To understand the haskell filter
The relevant hackage documentation is here and here.
Re-writing the program in long form, and adding comments (starting with --
and hopefully useful for somebody not used to haskell):
import Text.Pandoc.JSON
main = toJSONFilter nodivs
-- Type signature (convert a block to a list of blocks)
nodivs :: Block -> [Block]
--- Case when our input block is a Div
-- Div constructors have the form
-- Div Attr [Block]
-- _ means we ignore the attribute (Attr)
nodivs (Div _ bs) = bs
--- Fall through (any other type of block)
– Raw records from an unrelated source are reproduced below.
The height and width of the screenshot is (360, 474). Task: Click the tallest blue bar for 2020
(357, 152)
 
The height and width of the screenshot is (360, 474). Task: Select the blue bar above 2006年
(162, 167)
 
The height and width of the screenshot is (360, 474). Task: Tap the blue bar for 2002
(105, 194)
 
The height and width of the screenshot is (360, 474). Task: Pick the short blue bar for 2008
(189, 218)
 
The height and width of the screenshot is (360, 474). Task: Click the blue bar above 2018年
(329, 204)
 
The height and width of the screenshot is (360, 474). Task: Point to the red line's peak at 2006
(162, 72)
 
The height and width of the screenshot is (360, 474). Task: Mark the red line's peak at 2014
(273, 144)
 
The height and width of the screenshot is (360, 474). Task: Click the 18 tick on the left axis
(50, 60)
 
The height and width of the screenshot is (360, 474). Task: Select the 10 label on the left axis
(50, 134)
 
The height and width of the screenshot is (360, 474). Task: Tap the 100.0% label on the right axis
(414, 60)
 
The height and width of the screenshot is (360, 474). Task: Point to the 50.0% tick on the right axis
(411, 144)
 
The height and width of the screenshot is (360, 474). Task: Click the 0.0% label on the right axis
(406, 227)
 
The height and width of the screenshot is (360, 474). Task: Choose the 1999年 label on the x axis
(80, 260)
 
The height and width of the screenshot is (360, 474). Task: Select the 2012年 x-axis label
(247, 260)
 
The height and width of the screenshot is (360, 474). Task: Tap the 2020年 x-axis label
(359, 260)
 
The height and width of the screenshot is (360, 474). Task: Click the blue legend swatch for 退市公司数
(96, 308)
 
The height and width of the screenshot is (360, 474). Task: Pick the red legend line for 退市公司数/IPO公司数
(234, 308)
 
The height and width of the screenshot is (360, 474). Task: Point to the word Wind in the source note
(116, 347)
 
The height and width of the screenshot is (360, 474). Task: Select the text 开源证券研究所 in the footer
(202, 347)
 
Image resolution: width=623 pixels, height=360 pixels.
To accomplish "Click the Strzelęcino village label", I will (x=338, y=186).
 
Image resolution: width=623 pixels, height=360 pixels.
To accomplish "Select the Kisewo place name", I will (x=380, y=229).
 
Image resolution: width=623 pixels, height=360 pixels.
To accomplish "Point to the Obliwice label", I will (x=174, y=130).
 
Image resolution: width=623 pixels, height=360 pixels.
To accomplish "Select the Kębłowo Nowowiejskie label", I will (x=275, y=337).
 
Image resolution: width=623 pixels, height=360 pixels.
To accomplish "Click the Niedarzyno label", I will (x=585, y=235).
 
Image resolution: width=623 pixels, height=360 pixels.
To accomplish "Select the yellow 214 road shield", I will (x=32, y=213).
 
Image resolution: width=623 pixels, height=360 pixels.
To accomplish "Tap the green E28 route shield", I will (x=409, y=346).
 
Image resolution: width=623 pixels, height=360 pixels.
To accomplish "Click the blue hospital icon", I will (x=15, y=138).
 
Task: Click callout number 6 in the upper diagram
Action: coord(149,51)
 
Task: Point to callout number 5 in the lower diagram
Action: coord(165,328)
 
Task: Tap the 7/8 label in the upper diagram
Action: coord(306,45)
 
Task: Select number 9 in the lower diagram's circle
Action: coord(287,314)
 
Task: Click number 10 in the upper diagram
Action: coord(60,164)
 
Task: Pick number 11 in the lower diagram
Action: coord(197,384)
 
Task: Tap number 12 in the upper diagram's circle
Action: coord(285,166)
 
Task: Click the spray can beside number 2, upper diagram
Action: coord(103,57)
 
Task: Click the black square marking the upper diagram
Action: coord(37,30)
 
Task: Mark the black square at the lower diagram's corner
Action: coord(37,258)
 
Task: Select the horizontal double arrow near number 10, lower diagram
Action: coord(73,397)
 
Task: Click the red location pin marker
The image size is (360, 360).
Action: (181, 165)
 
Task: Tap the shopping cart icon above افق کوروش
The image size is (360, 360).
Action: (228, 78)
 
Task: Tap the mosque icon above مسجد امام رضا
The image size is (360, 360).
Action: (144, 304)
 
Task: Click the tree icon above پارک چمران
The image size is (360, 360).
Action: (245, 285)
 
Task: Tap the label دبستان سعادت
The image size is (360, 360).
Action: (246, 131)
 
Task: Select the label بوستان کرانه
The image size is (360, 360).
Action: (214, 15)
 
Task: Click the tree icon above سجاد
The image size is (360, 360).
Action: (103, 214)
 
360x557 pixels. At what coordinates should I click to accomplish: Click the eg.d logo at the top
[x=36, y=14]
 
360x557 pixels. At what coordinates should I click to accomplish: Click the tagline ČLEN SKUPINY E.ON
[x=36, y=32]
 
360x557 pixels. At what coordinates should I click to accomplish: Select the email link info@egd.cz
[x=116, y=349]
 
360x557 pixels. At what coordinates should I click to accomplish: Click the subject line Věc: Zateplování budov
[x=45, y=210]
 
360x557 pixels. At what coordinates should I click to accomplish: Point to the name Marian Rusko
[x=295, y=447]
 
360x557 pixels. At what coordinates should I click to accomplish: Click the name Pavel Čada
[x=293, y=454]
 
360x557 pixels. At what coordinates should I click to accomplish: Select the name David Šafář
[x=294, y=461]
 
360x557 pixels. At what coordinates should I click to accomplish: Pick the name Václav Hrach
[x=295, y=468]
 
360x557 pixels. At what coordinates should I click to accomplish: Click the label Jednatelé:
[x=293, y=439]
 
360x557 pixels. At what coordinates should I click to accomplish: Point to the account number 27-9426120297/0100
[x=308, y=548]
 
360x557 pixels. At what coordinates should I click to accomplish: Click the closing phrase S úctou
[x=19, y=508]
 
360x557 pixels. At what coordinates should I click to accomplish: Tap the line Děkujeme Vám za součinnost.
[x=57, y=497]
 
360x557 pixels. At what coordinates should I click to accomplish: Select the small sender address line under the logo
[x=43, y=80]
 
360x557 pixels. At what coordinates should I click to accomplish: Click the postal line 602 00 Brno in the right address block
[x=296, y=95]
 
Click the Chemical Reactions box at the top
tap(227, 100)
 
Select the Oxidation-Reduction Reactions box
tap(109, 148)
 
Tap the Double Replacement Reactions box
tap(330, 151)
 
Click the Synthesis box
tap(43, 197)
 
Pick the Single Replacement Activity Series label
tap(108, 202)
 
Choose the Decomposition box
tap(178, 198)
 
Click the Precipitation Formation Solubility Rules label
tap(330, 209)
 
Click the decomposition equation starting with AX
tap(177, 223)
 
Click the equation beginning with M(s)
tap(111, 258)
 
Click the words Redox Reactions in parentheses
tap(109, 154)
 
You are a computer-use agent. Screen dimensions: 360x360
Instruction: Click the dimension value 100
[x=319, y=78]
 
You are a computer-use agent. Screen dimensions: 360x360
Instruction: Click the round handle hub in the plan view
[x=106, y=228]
-- bs (above) is a list of blocks, so to have consistent types
-- we must convert our fall though block into a one-member list of blocks
nodivs b = [b]
Some alternatives
These all come from this thread on pandoc's github.
Disable the native_divs
extension
In your case:
pandoc -f html-native_divs -t org -o output.org R\ Seminar:\ Introduction\ to\ ggplot2.htm
(-f html-native_divs
means from html, without native_divs)
Use pandoc 2.0
AFAICT from the above-mentioned thread, the defaults will become slightly more convenient.